Sphingosine-1-phosphate에 의한 중간엽 줄기세포의 이동과 평활근세포로의 분화

Abstract

Migration and differentiation of mesenchymal stem cells are crucial for tissue regeneration in response to injury. Sphingosine-1-phosphate (S1P) is a bioactive lipid that regulates a variety of biological processes, including proliferation, survival, differentiation and motility. In the present study, we determined the role of S1P in migration and differentiation of human bone marrow-derived mesenchymal stem cells (BMSCs). S1P stimulated migration of BMSCs in a dose- and time-dependent manner, and pre-incubation of the cells with pertussis toxin completely abrogated S1P-induced migration, suggesting involvement of Gi-coupled receptors in S1P-induced cell migration.
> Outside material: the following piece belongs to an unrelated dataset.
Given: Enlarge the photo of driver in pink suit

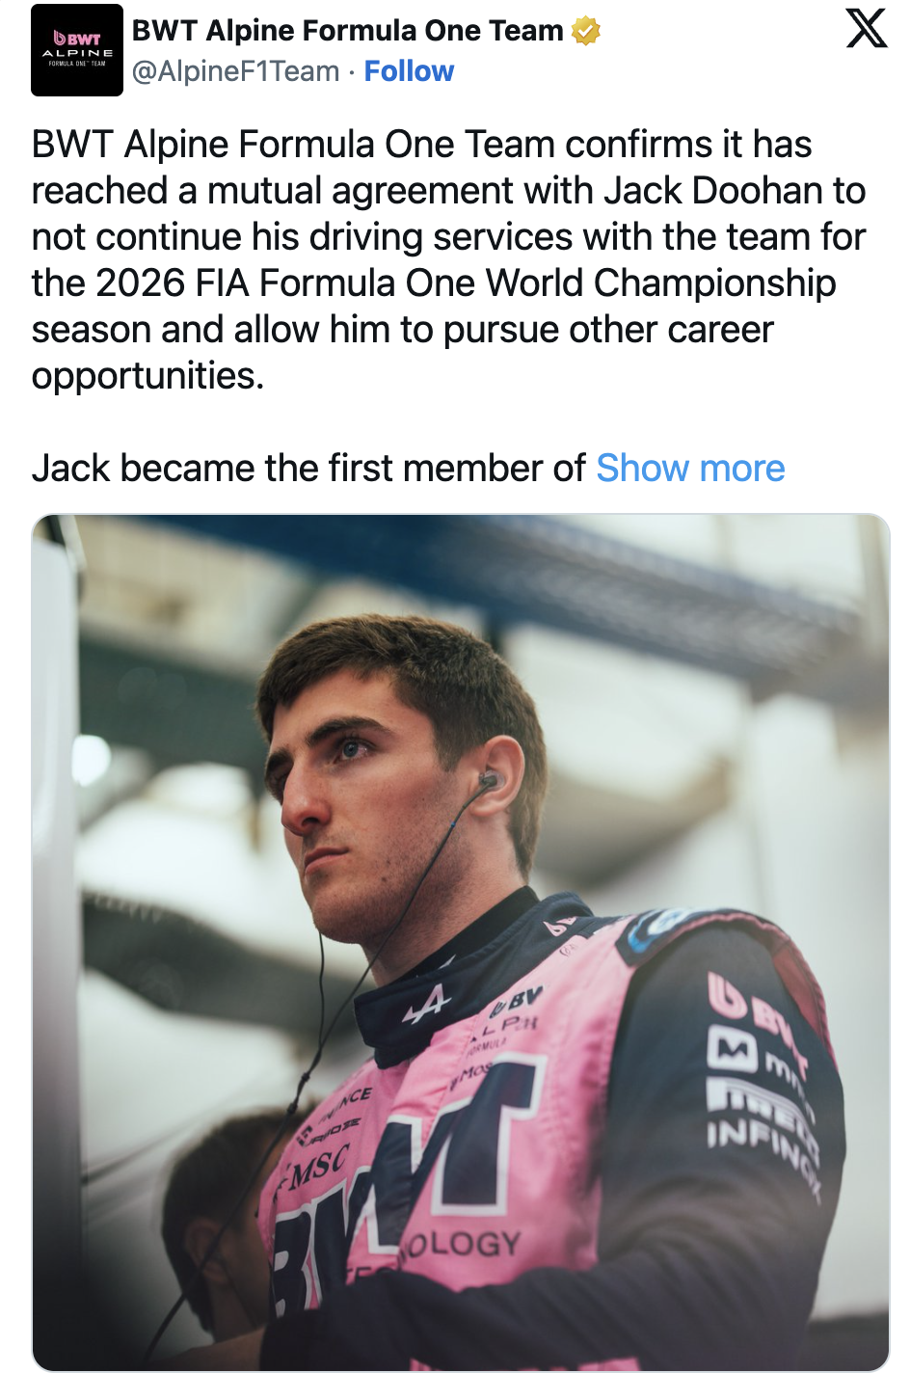Looking at the screenshot, I should point(461,942).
S1P elicited elevation of intracellular concentration of Ca 2+ ([Ca 2+ ]i) and pretreatment with VPC23019, an antagonist of S1P₁/S1P₃, blocked S1P-induced migration and increase of [Ca 2+ ]i. Small interfering RNA-mediated knockdown of endogenous S1P1 attenuated S1P-induced migration of BMSCs. Furthermore, S1P treatment induced expression of α-smooth muscle actin (α-SMA), a smooth muscle marker, and pretreatment with VPC23019 abrogated S1P-induced α-SMA expression. S1P induced phosphorylation of p38 mitogen-activated protein kinase (MAPK), and pretreatment of cells with SB202190, an inhibitor of p38 MAPK, or adenoviral overexpression of a dominant-negative mutant of the p38 MAPK blocked S1P-induced cell migration and α-SMA expression. Taken together, these results suggest that S1P stimulates migration and smooth muscle differentiation of BMSCs through an S1P1-p38 MAPK-dependent mechanism.